*DOCUMENT TEXT*:
===============
Typical
Roger McGough’s latest poetry collection As Far As I Know is typically
accessible, witty, nostalgic, linguistically playful, poignant, hilarious, candid,
and at times unashamedly sentimental.
Starting with that final of these many listed and other
attributes, the poem To Sentimentality
confronts this confessional frailty with charm and humour,
Tears for the father giving
away the bride
Tears for the snowman
in the rain outside
Two Cs and a D and I’m
bursting with pride
McGough has always had the knack of wrapping the familiar
and simple in pleasing rhyme, but also to make these everyday factors
meaningful in their honest presentation and/or celebration.
===============
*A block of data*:
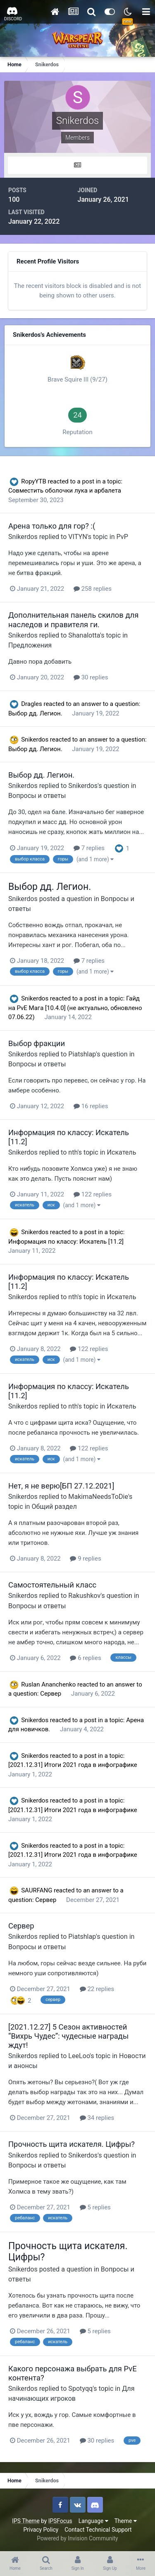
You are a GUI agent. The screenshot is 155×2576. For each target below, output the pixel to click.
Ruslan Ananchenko (48, 1684)
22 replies (97, 1989)
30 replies (91, 677)
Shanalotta (84, 635)
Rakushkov (84, 1596)
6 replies (85, 1658)
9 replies (85, 1558)
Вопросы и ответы (37, 796)
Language (93, 2521)
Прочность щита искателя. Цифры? (71, 2144)
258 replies (93, 588)
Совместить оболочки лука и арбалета (64, 490)
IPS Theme (25, 2521)
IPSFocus (60, 2521)
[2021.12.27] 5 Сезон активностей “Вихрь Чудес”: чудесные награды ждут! (68, 2036)
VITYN (77, 537)
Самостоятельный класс (52, 1584)
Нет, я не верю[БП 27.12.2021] (61, 1485)
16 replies (91, 1106)
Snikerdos (23, 537)
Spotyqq (80, 2388)
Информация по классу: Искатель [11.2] (66, 1241)
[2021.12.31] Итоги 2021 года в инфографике (72, 1765)
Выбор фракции (36, 1043)
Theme (125, 2521)
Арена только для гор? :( (51, 526)
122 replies (93, 1194)
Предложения (30, 645)
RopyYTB (33, 481)
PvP (122, 537)
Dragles (31, 704)
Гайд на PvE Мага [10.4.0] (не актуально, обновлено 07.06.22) (75, 1008)
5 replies (95, 2207)
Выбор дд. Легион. (36, 713)
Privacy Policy (40, 2529)
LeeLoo (79, 2056)
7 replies (89, 848)
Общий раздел (53, 1506)
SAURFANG (36, 1890)
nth (72, 1152)
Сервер (51, 1693)
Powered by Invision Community (77, 2538)
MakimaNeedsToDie (98, 1497)
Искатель (121, 1152)
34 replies (97, 2118)
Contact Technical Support (97, 2529)
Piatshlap (82, 1054)
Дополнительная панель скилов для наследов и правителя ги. (73, 619)
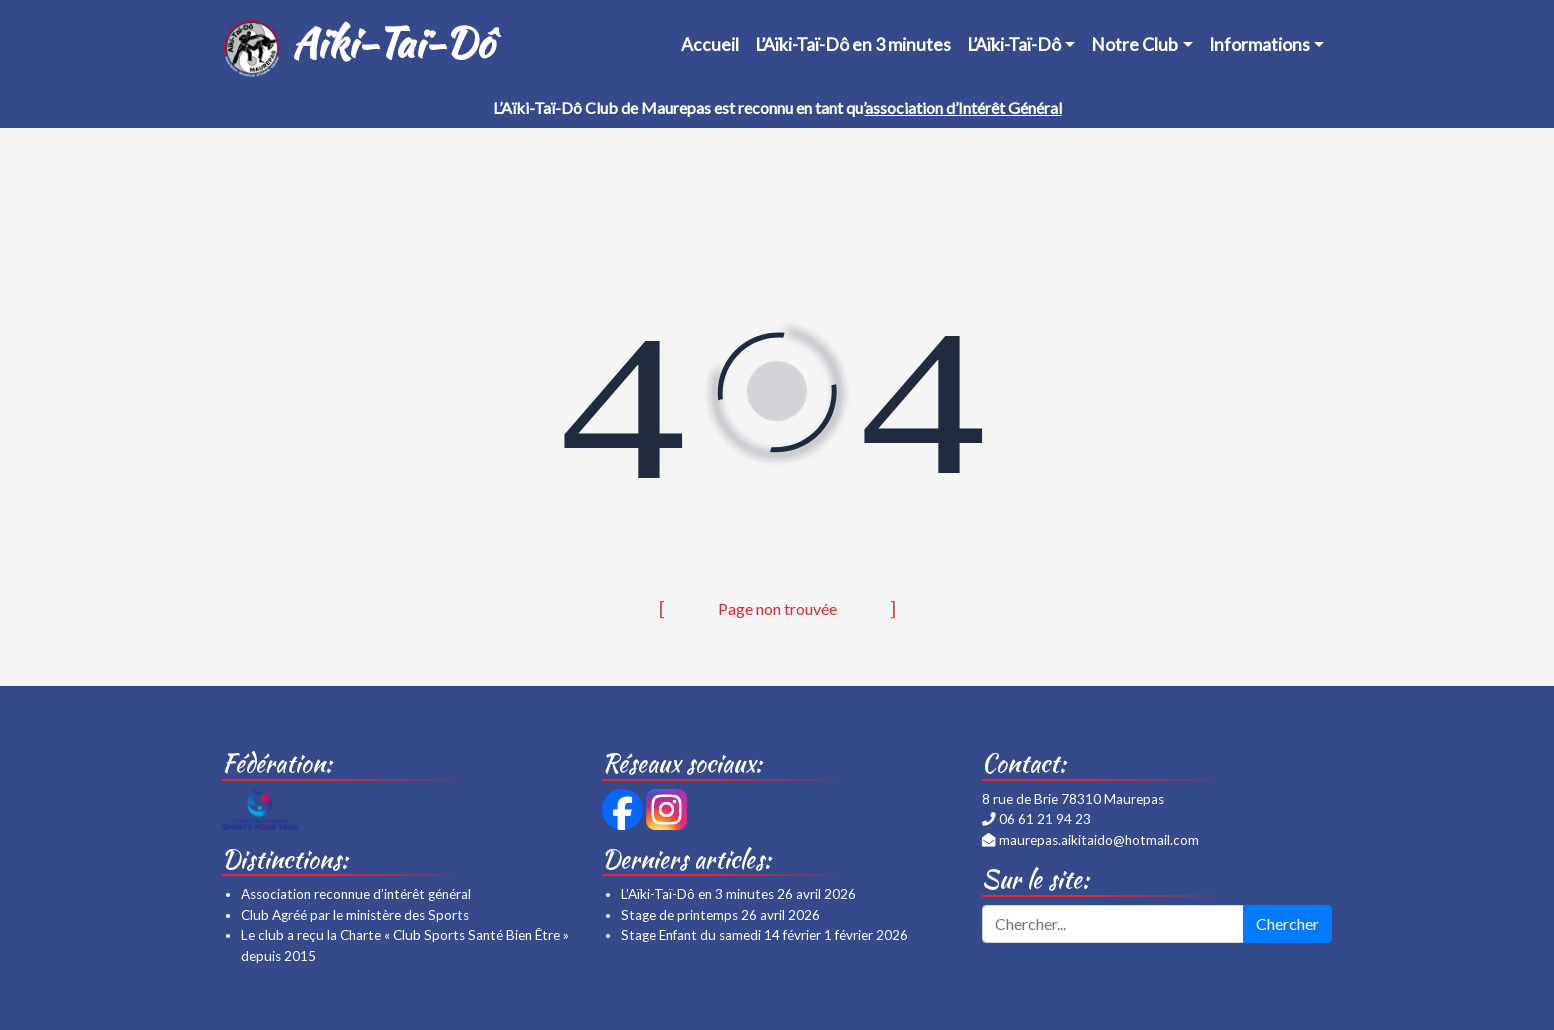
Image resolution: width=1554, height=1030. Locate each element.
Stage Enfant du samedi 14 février (721, 935)
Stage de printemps (679, 915)
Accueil (710, 44)
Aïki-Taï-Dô (357, 46)
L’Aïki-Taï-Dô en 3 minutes (853, 44)
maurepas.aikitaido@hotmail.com (1099, 840)
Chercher (1287, 923)
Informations (1259, 44)
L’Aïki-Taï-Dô (1014, 44)
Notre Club (1134, 44)
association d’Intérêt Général (963, 107)
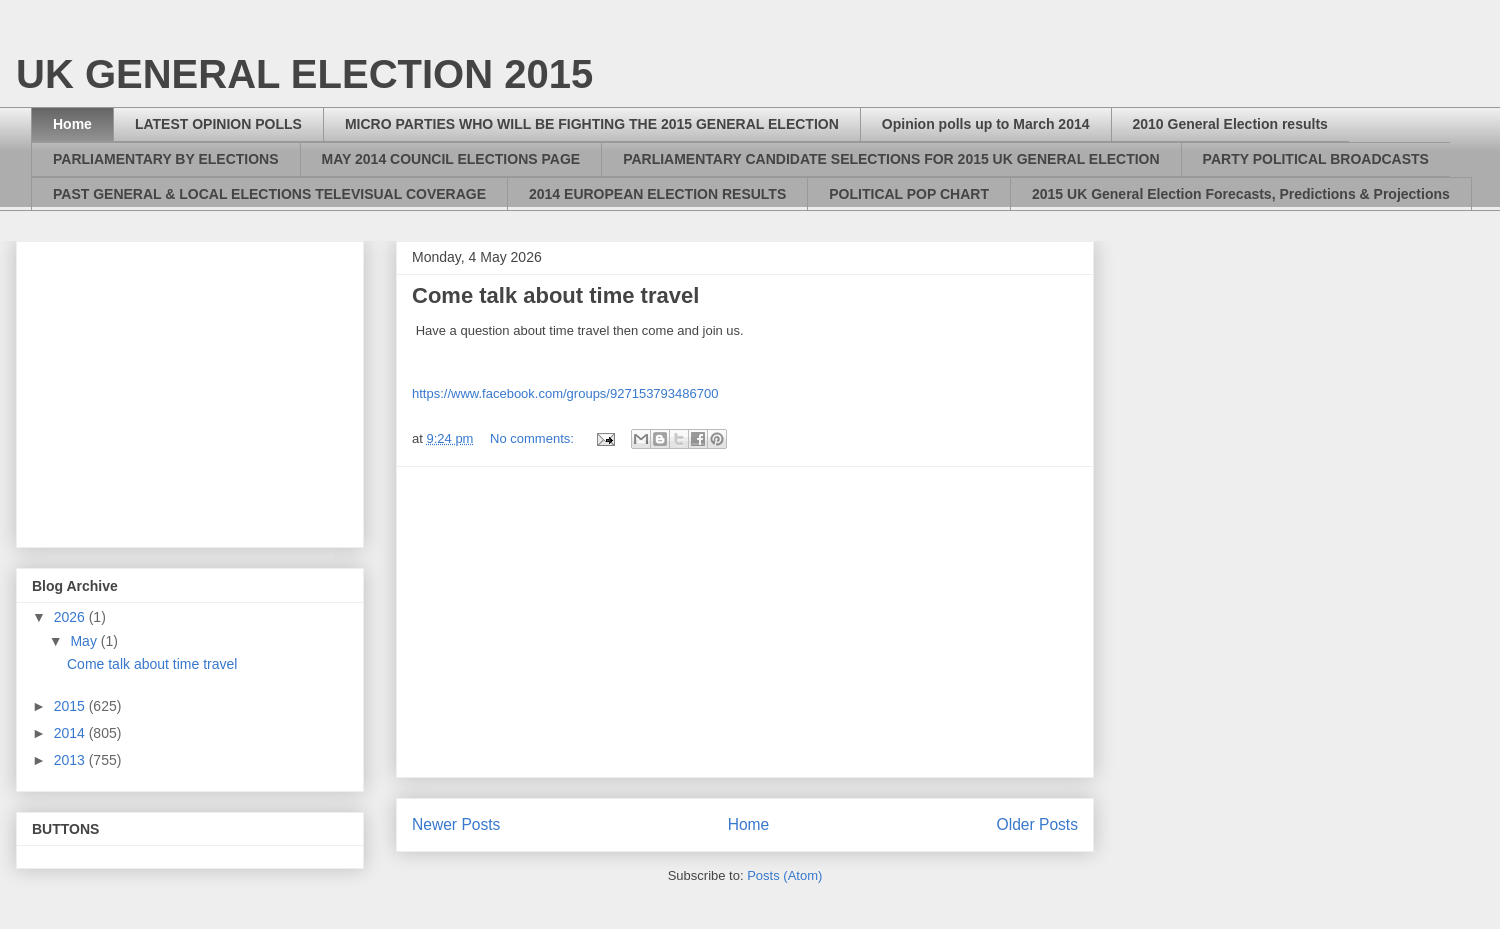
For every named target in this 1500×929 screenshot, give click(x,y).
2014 (71, 733)
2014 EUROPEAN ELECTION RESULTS (657, 194)
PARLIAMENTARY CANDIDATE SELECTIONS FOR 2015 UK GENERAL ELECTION (891, 159)
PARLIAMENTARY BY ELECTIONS (166, 159)
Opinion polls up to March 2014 (986, 124)
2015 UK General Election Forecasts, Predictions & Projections (1241, 194)
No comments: (533, 438)
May (85, 641)
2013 (71, 760)
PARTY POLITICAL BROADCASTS (1316, 159)
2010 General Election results (1230, 124)
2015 (71, 706)
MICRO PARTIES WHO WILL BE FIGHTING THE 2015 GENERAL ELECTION (592, 124)
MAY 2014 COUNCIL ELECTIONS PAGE (451, 159)
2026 (71, 617)
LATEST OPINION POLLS (218, 124)
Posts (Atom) (784, 875)
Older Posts (1037, 824)
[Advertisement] (745, 622)
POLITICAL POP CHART (909, 194)
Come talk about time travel (555, 295)
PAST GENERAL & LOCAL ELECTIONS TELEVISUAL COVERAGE (269, 194)
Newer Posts (456, 824)
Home (72, 124)
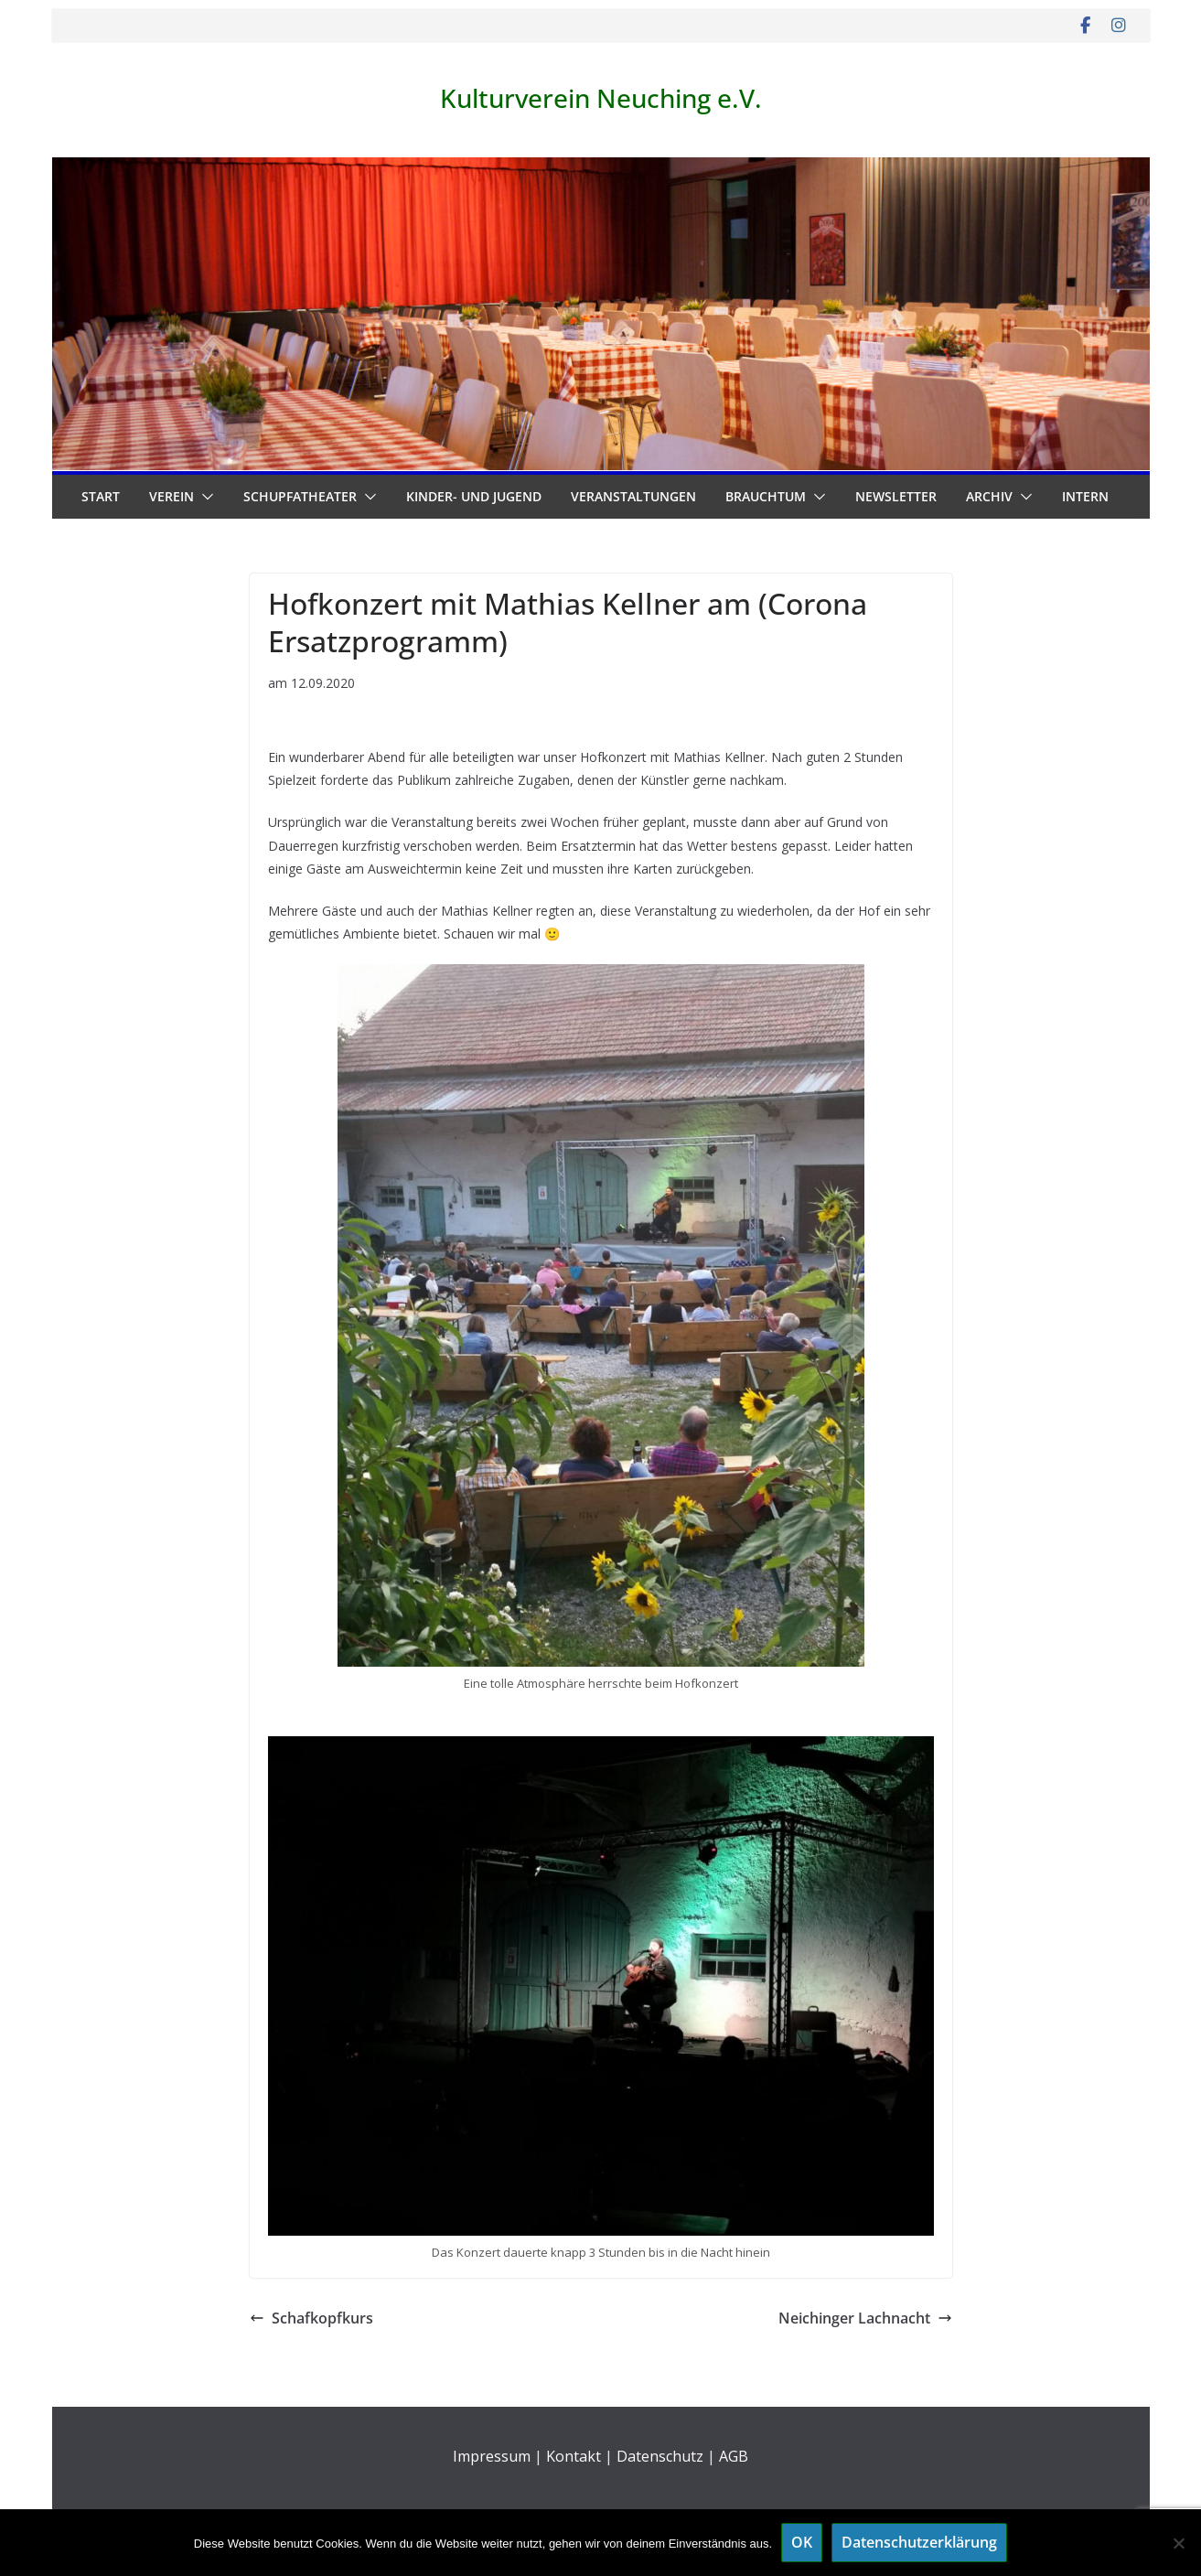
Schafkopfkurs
===============
Can you reproduce the review of As Far As I Know word for word, beginning at "Starting with that" and stopping after "presentation and/or celebration."?

*EXPECTED OUTPUT*:
Starting with that final of these many listed and other
attributes, the poem To Sentimentality
confronts this confessional frailty with charm and humour,
Tears for the father giving
away the bride
Tears for the snowman
in the rain outside
Two Cs and a D and I’m
bursting with pride
McGough has always had the knack of wrapping the familiar
and simple in pleasing rhyme, but also to make these everyday factors
meaningful in their honest presentation and/or celebration.